Problem details — Please reproduce the material word for word, starting at the line that contains "The image size is (1536, 936)." and stopping after its last line.

Given records —
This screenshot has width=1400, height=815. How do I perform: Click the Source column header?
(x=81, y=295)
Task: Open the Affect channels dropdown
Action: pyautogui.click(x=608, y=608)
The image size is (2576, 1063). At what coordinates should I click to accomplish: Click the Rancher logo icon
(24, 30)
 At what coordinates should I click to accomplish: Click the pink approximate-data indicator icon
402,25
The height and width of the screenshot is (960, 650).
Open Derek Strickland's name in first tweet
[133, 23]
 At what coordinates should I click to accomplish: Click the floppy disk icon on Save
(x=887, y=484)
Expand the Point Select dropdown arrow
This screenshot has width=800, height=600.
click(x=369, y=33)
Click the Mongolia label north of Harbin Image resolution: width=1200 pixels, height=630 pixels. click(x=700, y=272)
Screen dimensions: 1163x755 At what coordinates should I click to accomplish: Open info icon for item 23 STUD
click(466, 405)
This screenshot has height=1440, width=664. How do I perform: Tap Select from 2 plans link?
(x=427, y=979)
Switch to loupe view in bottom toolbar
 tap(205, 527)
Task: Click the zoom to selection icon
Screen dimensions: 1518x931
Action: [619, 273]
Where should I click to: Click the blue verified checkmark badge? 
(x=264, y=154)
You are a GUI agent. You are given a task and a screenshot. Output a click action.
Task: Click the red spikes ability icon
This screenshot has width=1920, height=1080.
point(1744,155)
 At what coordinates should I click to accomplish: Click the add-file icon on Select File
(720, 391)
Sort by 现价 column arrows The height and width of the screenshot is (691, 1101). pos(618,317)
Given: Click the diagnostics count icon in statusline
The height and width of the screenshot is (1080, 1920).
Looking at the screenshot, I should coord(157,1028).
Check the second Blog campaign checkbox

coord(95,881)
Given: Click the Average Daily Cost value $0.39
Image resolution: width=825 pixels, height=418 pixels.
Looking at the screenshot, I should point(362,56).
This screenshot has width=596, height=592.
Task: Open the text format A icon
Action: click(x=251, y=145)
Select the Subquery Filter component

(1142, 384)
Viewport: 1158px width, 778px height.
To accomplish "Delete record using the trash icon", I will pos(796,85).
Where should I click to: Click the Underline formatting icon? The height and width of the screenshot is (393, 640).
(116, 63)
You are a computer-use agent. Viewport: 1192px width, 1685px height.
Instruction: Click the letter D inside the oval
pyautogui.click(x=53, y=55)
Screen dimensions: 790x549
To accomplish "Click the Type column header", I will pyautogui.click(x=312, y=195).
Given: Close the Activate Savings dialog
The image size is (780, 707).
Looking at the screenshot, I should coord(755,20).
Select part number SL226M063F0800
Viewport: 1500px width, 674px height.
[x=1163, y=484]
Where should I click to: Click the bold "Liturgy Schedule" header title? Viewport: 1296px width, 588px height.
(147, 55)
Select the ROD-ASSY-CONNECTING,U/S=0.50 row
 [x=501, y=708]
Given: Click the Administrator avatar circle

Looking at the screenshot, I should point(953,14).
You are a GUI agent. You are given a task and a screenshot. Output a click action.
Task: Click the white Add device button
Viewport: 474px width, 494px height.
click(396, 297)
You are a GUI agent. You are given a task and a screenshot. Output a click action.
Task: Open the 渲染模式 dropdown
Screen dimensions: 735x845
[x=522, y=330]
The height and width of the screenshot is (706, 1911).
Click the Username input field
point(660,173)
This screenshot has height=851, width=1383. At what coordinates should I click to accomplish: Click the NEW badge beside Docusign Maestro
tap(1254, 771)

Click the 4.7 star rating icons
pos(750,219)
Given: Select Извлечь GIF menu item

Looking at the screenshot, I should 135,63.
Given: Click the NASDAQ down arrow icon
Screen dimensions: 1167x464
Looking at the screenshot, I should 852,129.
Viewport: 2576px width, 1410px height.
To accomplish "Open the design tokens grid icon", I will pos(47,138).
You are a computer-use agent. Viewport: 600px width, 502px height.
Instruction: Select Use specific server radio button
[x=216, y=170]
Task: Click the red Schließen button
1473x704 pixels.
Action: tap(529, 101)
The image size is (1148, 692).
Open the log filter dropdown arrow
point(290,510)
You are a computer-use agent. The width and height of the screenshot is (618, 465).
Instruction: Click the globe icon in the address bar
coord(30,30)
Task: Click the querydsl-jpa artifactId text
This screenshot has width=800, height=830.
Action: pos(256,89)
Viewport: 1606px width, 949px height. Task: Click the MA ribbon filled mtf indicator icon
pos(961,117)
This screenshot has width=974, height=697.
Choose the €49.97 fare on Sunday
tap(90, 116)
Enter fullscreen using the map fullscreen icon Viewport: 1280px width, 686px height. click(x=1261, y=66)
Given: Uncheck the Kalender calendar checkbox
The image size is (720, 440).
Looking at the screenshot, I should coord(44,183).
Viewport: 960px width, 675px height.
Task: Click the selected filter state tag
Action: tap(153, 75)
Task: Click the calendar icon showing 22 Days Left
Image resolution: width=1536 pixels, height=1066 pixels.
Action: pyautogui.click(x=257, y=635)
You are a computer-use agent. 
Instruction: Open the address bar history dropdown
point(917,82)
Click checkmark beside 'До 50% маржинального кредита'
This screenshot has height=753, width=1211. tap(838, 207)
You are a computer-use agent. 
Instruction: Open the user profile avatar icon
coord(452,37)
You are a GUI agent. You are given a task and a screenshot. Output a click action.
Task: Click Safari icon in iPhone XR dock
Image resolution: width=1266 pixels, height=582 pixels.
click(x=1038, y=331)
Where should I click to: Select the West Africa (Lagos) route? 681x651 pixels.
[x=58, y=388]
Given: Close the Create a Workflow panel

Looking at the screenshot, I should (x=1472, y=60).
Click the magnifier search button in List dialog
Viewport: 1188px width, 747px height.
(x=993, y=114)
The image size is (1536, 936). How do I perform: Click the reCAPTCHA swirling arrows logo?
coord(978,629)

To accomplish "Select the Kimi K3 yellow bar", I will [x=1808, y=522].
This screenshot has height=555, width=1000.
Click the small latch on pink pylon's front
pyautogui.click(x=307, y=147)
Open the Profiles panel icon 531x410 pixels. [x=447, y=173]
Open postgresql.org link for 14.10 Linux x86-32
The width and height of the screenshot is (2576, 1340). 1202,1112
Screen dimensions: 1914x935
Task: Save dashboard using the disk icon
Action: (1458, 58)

Result for this task —
The image size is (1536, 936). How do I perform: Click the reCAPTCHA swirling arrows logo?
coord(978,629)

To accomplish "Select the Kimi K3 yellow bar", I will [x=1808, y=522].
This screenshot has height=555, width=1000.
Click the small latch on pink pylon's front
pyautogui.click(x=307, y=147)
Open the Profiles panel icon 531x410 pixels. [x=447, y=173]
Open postgresql.org link for 14.10 Linux x86-32
The width and height of the screenshot is (2576, 1340). 1202,1112
Screen dimensions: 1914x935
Task: Save dashboard using the disk icon
Action: (1458, 58)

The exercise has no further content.